What is needed: Extract every one of the entries below and reproduce each line verbatim, with no changes.

[Stored entries]

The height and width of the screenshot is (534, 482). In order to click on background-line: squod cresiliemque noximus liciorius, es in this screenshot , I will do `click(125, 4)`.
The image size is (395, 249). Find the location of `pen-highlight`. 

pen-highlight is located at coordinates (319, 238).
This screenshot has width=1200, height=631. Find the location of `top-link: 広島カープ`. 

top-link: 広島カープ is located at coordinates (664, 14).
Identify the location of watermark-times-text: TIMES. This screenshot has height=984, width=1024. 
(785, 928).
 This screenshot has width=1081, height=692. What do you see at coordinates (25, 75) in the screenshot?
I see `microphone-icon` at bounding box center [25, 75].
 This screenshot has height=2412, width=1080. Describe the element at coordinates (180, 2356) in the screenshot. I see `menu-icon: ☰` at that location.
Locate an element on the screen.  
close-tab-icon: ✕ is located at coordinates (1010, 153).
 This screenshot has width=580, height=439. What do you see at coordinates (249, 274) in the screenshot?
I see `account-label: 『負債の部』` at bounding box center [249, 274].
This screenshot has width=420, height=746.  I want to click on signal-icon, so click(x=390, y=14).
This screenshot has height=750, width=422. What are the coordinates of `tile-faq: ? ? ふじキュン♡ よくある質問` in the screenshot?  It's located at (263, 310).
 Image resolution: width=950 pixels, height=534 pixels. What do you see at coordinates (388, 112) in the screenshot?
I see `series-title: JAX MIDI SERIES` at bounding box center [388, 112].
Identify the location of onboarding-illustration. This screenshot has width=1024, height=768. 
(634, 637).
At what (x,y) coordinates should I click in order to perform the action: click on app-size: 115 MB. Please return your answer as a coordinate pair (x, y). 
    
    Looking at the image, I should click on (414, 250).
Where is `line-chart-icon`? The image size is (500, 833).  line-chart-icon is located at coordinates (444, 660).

Written solution:
The height and width of the screenshot is (534, 482). In order to click on background-line: squod cresiliemque noximus liciorius, es in this screenshot , I will do `click(125, 4)`.
The image size is (395, 249). Find the location of `pen-highlight`. 

pen-highlight is located at coordinates (319, 238).
This screenshot has width=1200, height=631. Find the location of `top-link: 広島カープ`. 

top-link: 広島カープ is located at coordinates (664, 14).
Identify the location of watermark-times-text: TIMES. This screenshot has height=984, width=1024. 
(785, 928).
 This screenshot has width=1081, height=692. What do you see at coordinates (25, 75) in the screenshot?
I see `microphone-icon` at bounding box center [25, 75].
 This screenshot has height=2412, width=1080. Describe the element at coordinates (180, 2356) in the screenshot. I see `menu-icon: ☰` at that location.
Locate an element on the screen.  
close-tab-icon: ✕ is located at coordinates (1010, 153).
 This screenshot has width=580, height=439. What do you see at coordinates (249, 274) in the screenshot?
I see `account-label: 『負債の部』` at bounding box center [249, 274].
This screenshot has width=420, height=746.  I want to click on signal-icon, so click(x=390, y=14).
This screenshot has height=750, width=422. What are the coordinates of `tile-faq: ? ? ふじキュン♡ よくある質問` in the screenshot?  It's located at (263, 310).
 Image resolution: width=950 pixels, height=534 pixels. What do you see at coordinates (388, 112) in the screenshot?
I see `series-title: JAX MIDI SERIES` at bounding box center [388, 112].
Identify the location of onboarding-illustration. This screenshot has width=1024, height=768. 
(634, 637).
At what (x,y) coordinates should I click in order to perform the action: click on app-size: 115 MB. Please return your answer as a coordinate pair (x, y). 
    
    Looking at the image, I should click on (414, 250).
Where is `line-chart-icon`? The image size is (500, 833).  line-chart-icon is located at coordinates (444, 660).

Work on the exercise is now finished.